Departamento de Alimentos e Nutrição Experimental, FCF/USP.
O desenvolvimento e o amadurecimento de frutos são processos complexos e
organizados, onde fitormônios, como o ácido indol-3-acético (AIA), o ácido abscísico
(ABA) e o etileno desempenham papel relevante. Dentre os processos
característicos do amadurecimento, a degradação do amido apresenta impacto
direto sobre a qualidade da manga, sendo praticamente todo degradado a síntese
de sacarose. Várias enzimas participam da degradação do grânulo de amido, como
as hidrolases (α e β-amilases, enzimas desramificadoras) e as fosforilases, descritas
também em bananas. A mobilização do amido em mangas Keitt parece estar
dissociada temporalmente da evolução do etileno; e as variações nos níveis de AIA
e ABA sugerem um possível papel na sinalização para mobilização do amido. A
biossíntese da sacarose foi atrasada pelo 1-MCP, um antagonista do etileno,
sugerindo redução na velocidade do fluxo de carbono do amido para síntese da
sacarose que pode ser, resultante das alterações no metabolismo da maltose
proveniente da degradação do amido.
Palavras Chaves: Manga. Mangifera indica. Fitormônios. Amido. β-amilase.

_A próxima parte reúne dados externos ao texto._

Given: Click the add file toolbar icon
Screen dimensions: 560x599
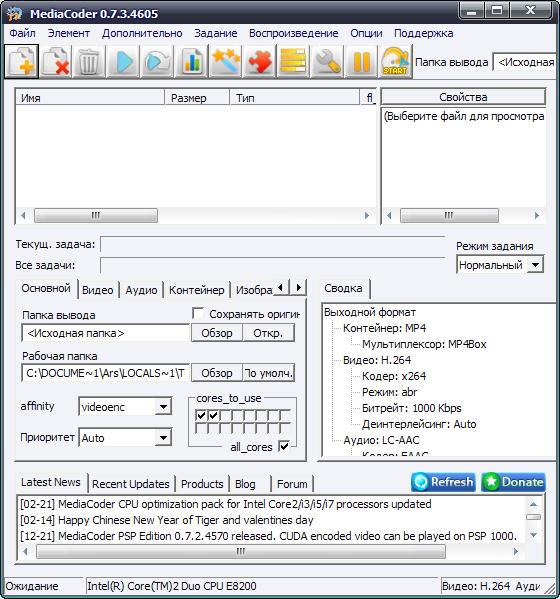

Correlation with hormonal variation and genes expression of enzimes involved in starch metabolic during during development and ripening of mango
(Mangifera indica cv Keitt) Claudia Mitsue Koike (Mestrado); Eduardo Purgatto (Orientador). [email protected].
Lab. de Química, Bioquímica e Biol. Molecular de Alimentos, Depto de Alimentos e
Nutrição Experimental - FCF/USP – SP – Brasil.
The fruit development and ripening are organized and complex processes
where phytohormones, like indol-3-acetic acid (IAA), abscisic acid (ABA) and
ethylene have a pivotal role. In mango fruit one of the main metabolisms that have
direct impact in the mango quality is the starch degradation, practically being all
degraded the synthesis of sacarose. Some enzymes participate of the degradation,
as hidrolases (α and β-amylases, disproportionating enzymes) and phosphorylases,
described also in bananas. The mobilization of the starch in Keitt mangoes it does
not seem to be temporally associated with ethylene; and variations in the IAA and
ABA levels suggest their possible role in the signalling for the starch. Sucrose
biosynthesis was delayed by 1-MCP indicating a reduction in the speed of the carbon
flux from the starch that it can be, resultant of the alterations in the metabolism of
maltose provenient from the starch degradation.
Key Words: Mango. Mangifera indica. Phytohormones. Starch. β-amylase.